* Records for this task *
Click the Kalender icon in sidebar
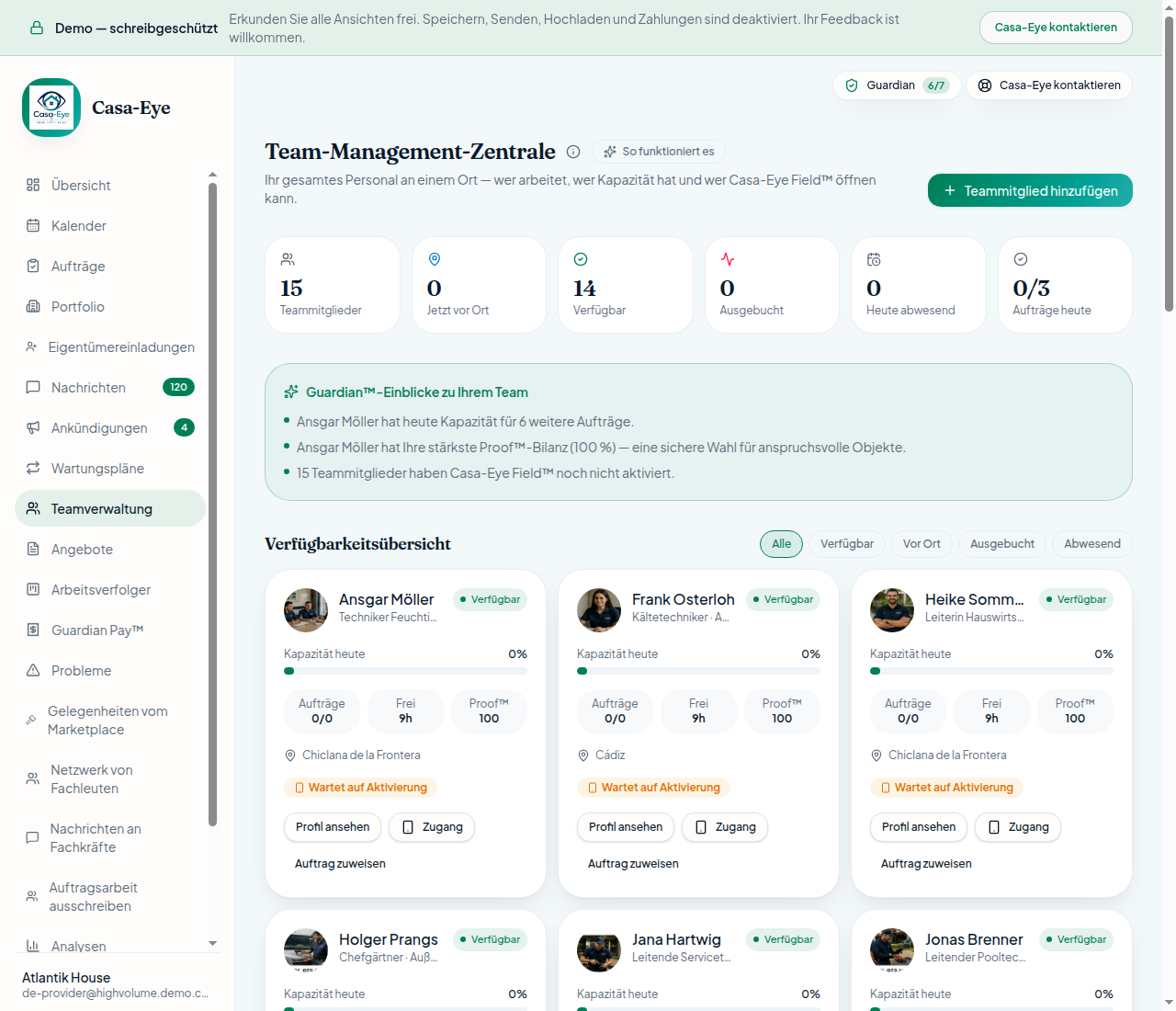The height and width of the screenshot is (1011, 1176). (x=33, y=225)
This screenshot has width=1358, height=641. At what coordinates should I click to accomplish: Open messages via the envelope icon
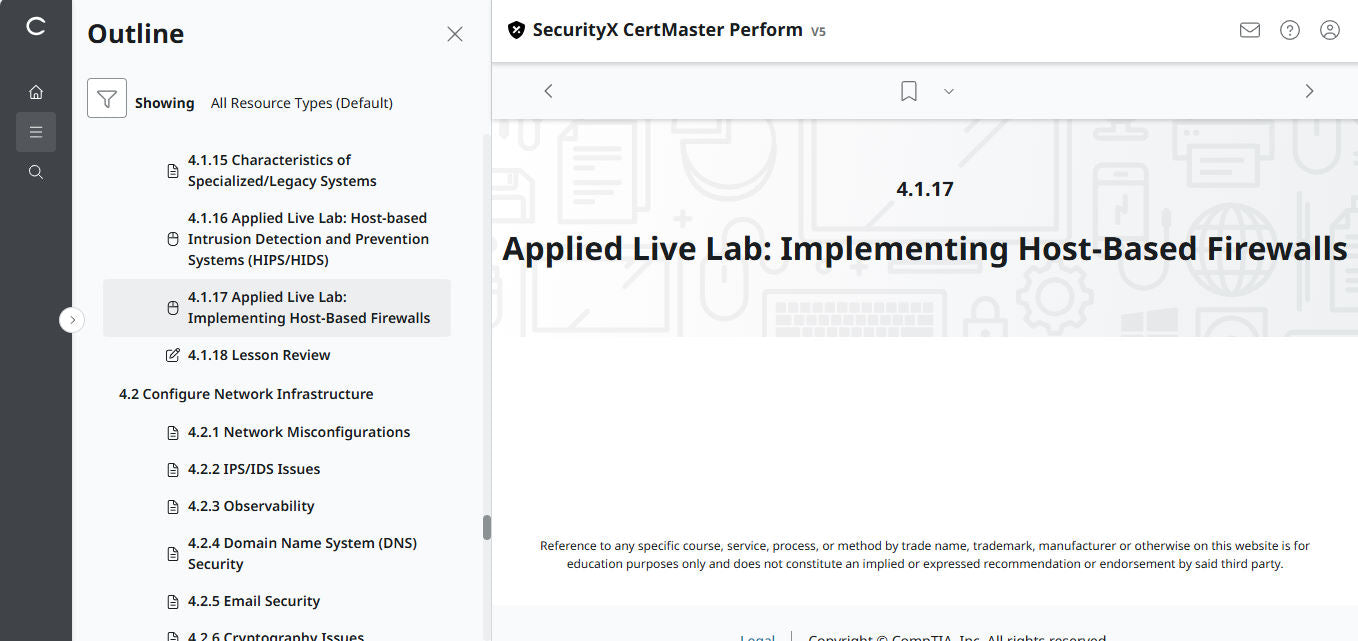click(1249, 30)
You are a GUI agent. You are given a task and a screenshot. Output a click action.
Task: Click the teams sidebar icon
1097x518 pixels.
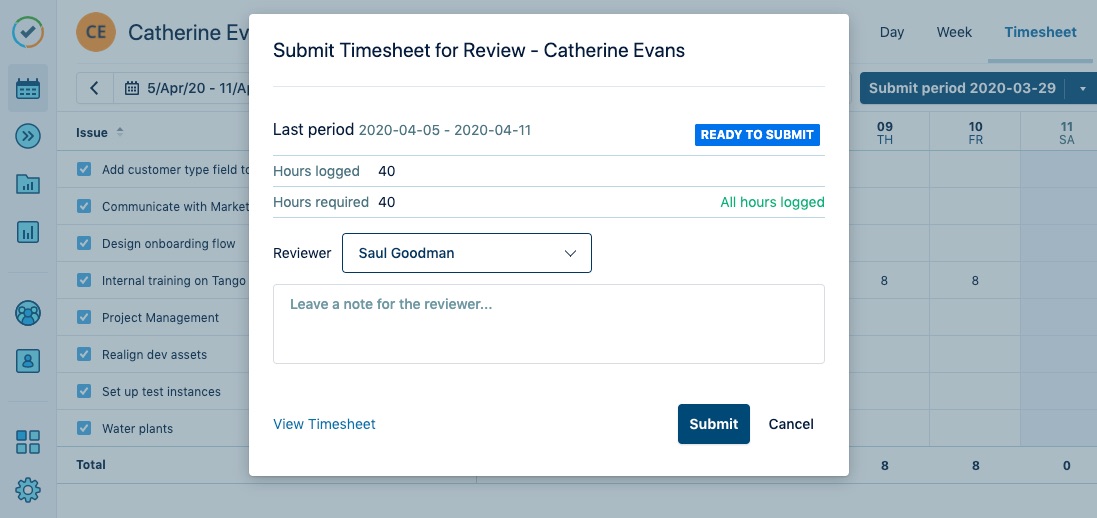click(28, 313)
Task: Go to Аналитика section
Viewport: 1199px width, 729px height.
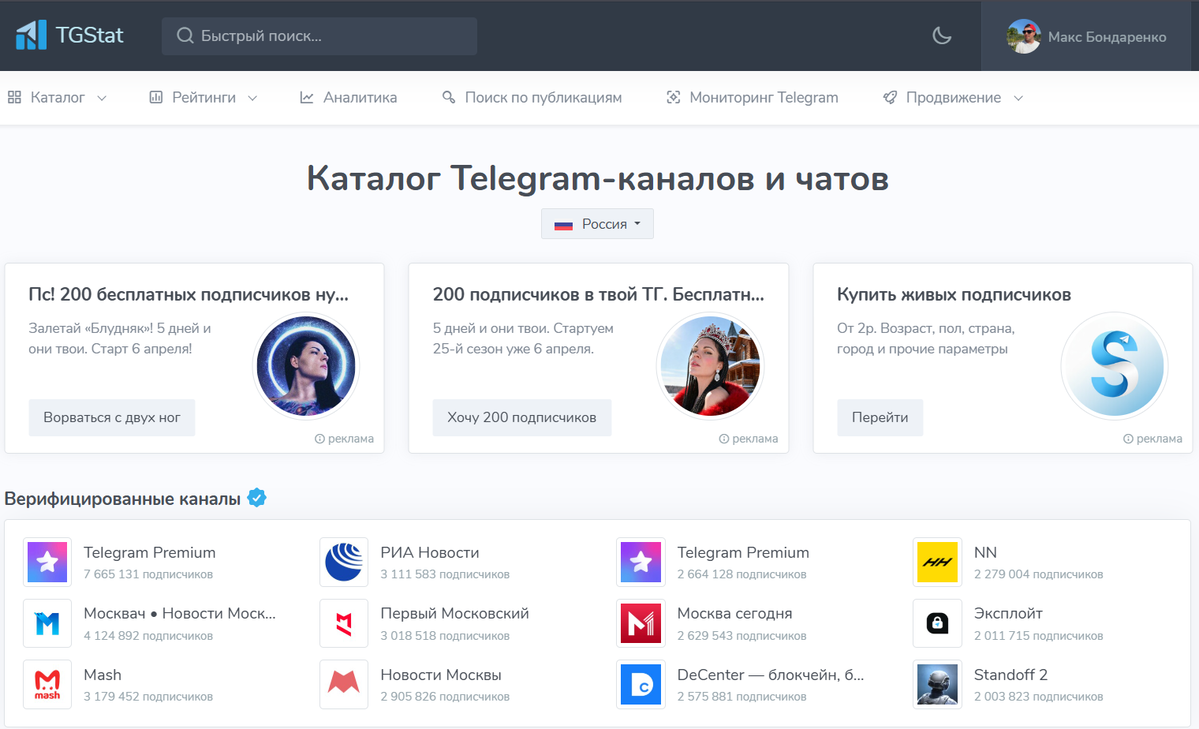Action: tap(349, 98)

* Exercise aim *
Please give a word-for-word transcript of the lines from the one holding "Task: Click the teams sidebar icon" through the final line of the entries, both ends kept, with no pictures.

* Output below *
Task: Click the teams sidebar icon
1097x518 pixels.
click(28, 313)
Task: Go to Аналитика section
Viewport: 1199px width, 729px height.
Action: tap(349, 98)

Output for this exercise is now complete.